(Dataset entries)
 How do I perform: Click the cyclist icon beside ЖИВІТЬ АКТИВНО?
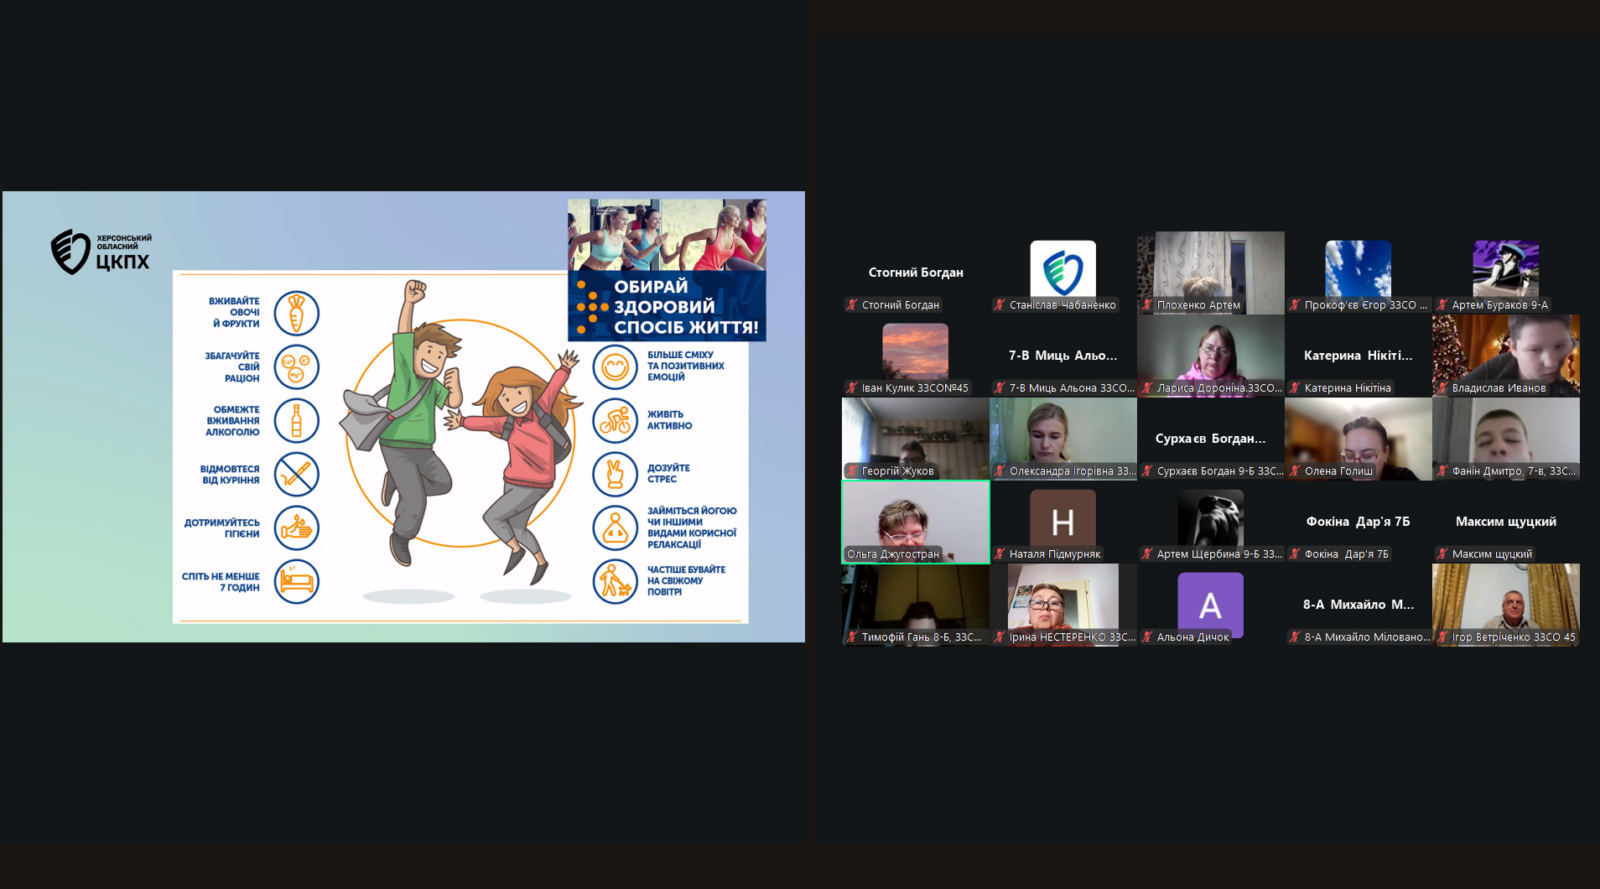click(x=615, y=421)
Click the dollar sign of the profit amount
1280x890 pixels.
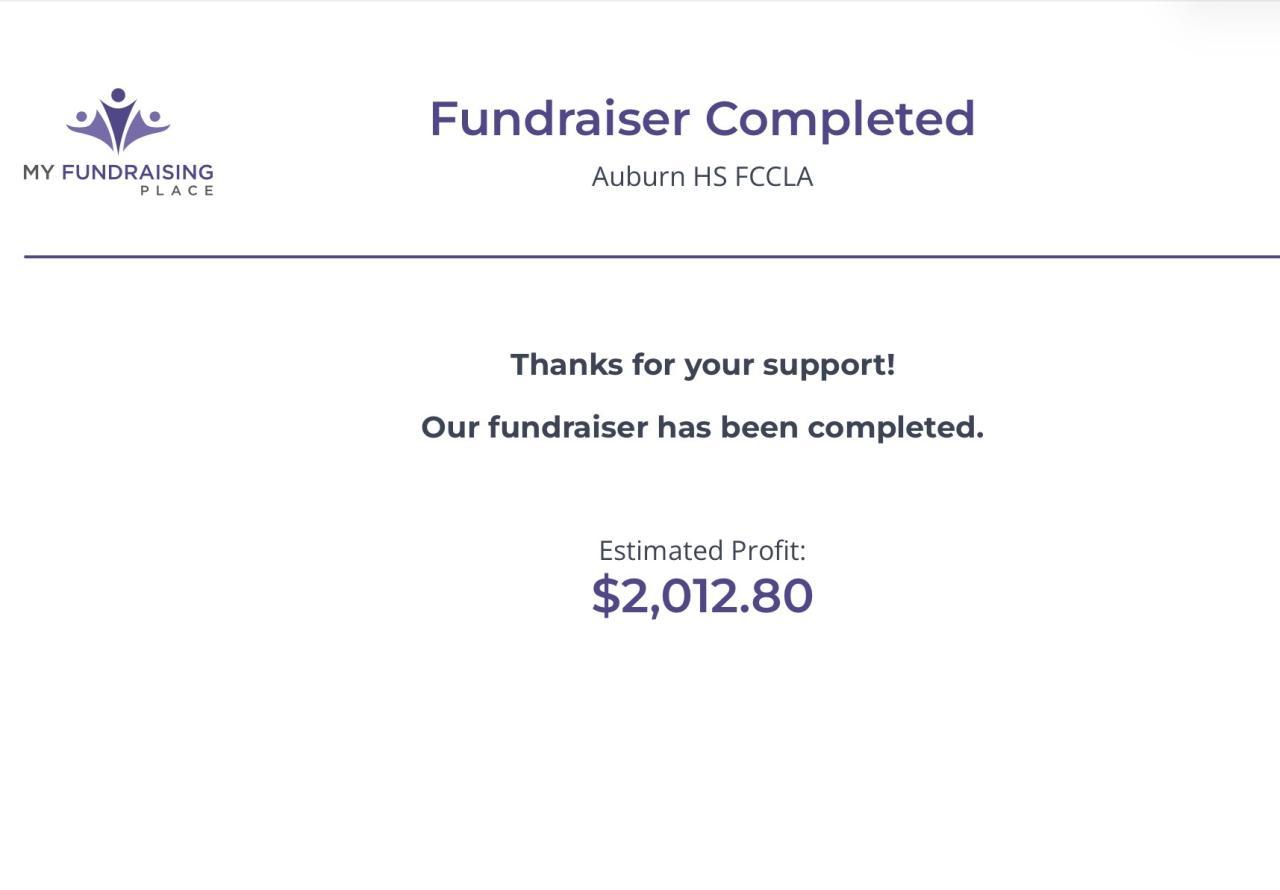(x=606, y=596)

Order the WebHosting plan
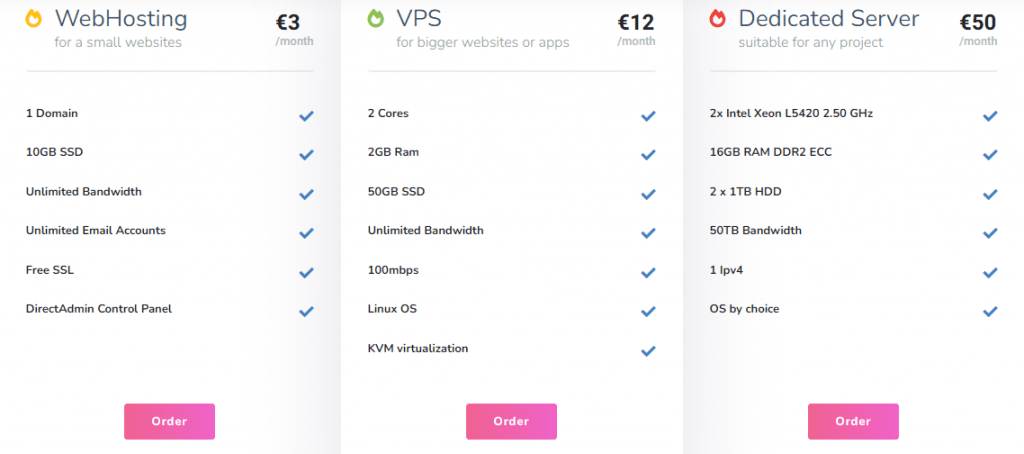tap(169, 421)
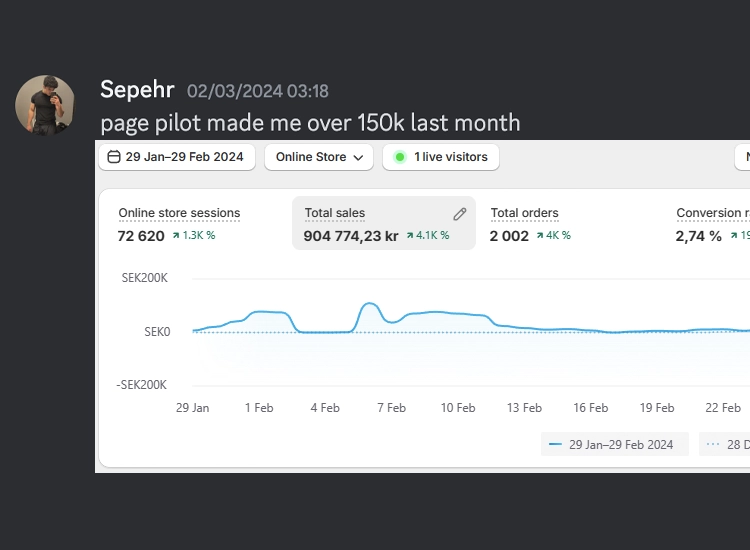Viewport: 750px width, 550px height.
Task: Click the Conversion rate metric heading
Action: pos(712,213)
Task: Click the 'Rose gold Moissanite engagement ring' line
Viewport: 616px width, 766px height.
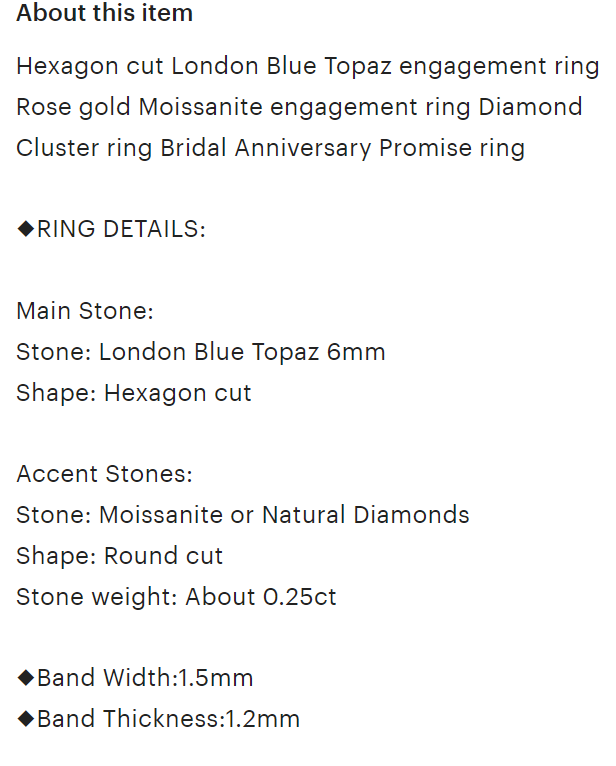Action: click(244, 107)
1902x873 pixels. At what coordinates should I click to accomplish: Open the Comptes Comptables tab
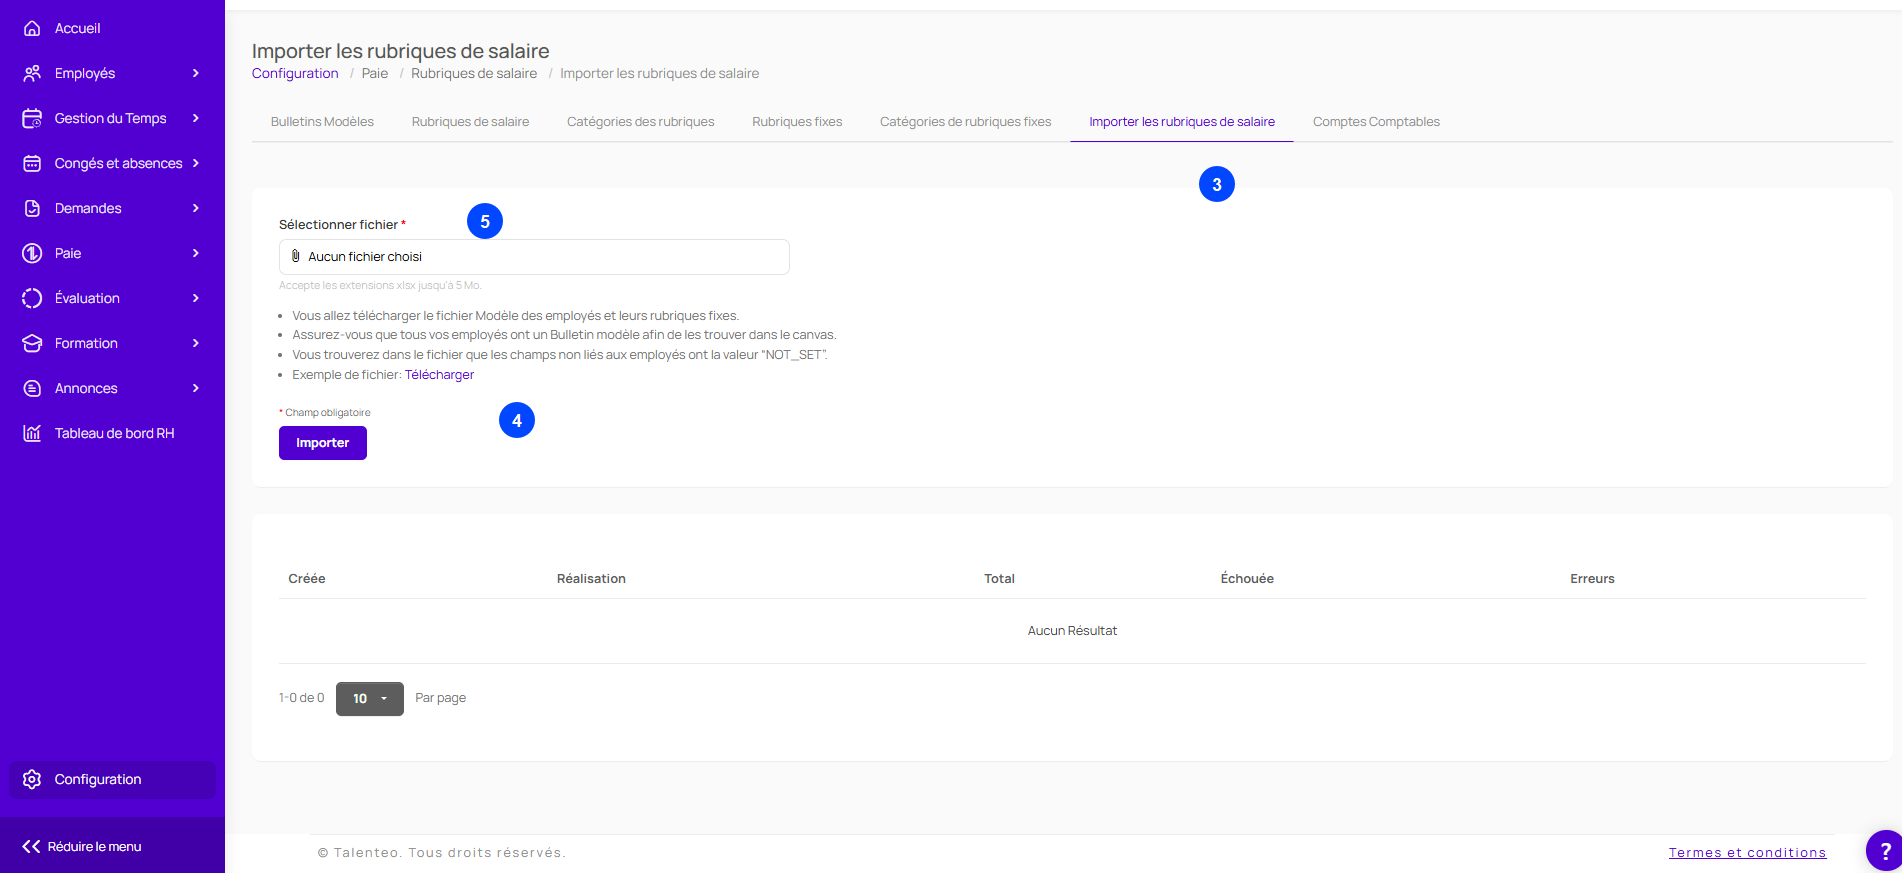pyautogui.click(x=1376, y=122)
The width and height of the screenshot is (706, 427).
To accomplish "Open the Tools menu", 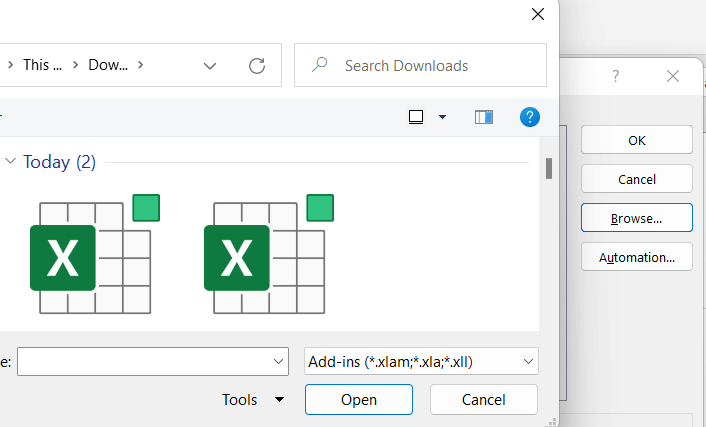I will pos(252,400).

### Action item:
Print, with pictures removed, exactly the lines of the records above from the top through the line containing "The width and".

### Response to the exercise:
 How do I perform: Click the cyclist icon beside ЖИВІТЬ АКТИВНО?
click(x=615, y=421)
Click the dollar sign of the profit amount
1280x890 pixels.
(x=606, y=596)

Order the WebHosting plan
tap(169, 421)
Viewport: 750px width, 550px height.
Task: Click the Conversion rate metric heading
Action: pos(712,213)
Task: Click the 'Rose gold Moissanite engagement ring' line
Viewport: 616px width, 766px height.
Action: click(244, 107)
1902x873 pixels. At what coordinates should I click to accomplish: Open the Comptes Comptables tab
pyautogui.click(x=1376, y=122)
The width and height of the screenshot is (706, 427).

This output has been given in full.